The first half hour of the film basically lays out and explains the financial element of all this—mortgages, Collateralized Debt Obligations (CDOs), deregulation of the securities industry, ratings of bonds, "liar loans," credit default swaps (that pay-off for people who "bet" against people repaying their loans). All of these are involved in what created the financial crisis. We see a bit of how the demand by investors for CDOs led to banks and brokers trying to write more and more mortgages—and those writing the mortgages didn't really care if the mortgages were sound because they got their money up front.
The second half hour puts a human face on the problem. It focuses on three African-Americans in Baltimore whose homes had been or were in the process of being foreclosed. These are middle-class people with jobs who, because of surprises in their loans or changes in their circumstances, ended up with mortgages far beyond their ability to pay.
It is intentional that African-Americans were chosen for this. One of the theses of the film is that financial institutions targeted minority groups with sub-prime loans that they could not fully understand and had a high likelihood of not repaying. They give evidence of this charge, but never to the level of proving the charge.

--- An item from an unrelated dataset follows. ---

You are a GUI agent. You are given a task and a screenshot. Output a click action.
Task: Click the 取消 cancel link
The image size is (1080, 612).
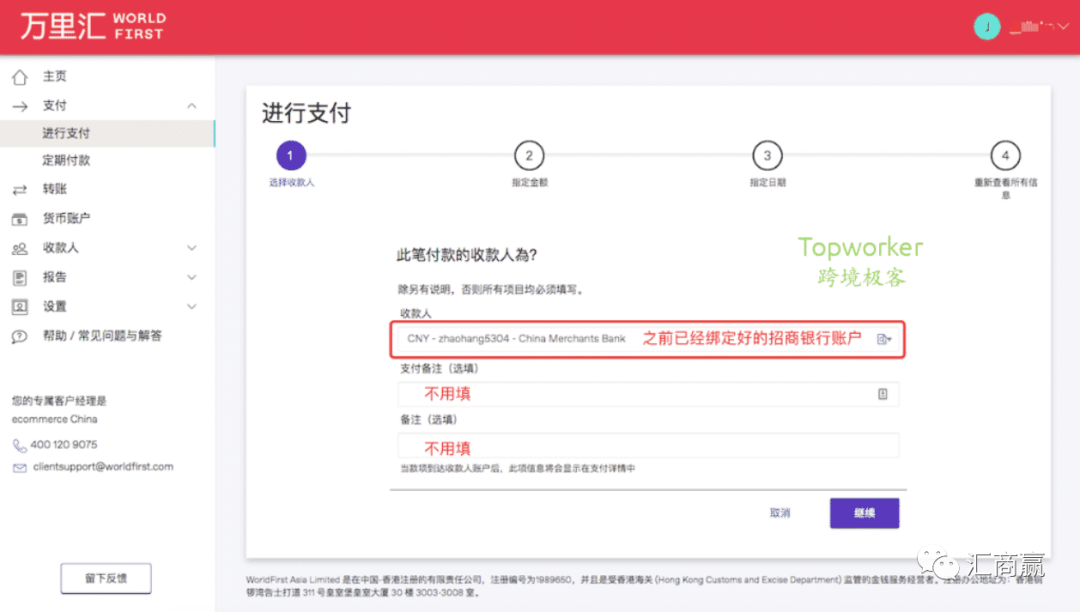781,512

While the film manages to cover a difficult subject, it never really gets beyond the surface. To be sure, there is greed involved—but then, like it or not, greed is a major element of economics. We never really get to know who is responsible. There just seems to be a shadowy Wall Street cabal that doesn't care about anyone but themselves and their gain. That is surely an oversimplification.
Therein lies the main problem with
American Casino—oversimplification. In its effort to make the difficult issues understandable, it fails to bring in the complex reasons behind deregulation, CDOs, swaps and the whole financial industry. Perhaps each of those deserve condemnation, but the film doesn't give us enough of an economics lesson to make such a judgment. It is business and it is about profit. The film however wants to make it only about victims and wants us to see ourselves (as taxpayers) as victims as well.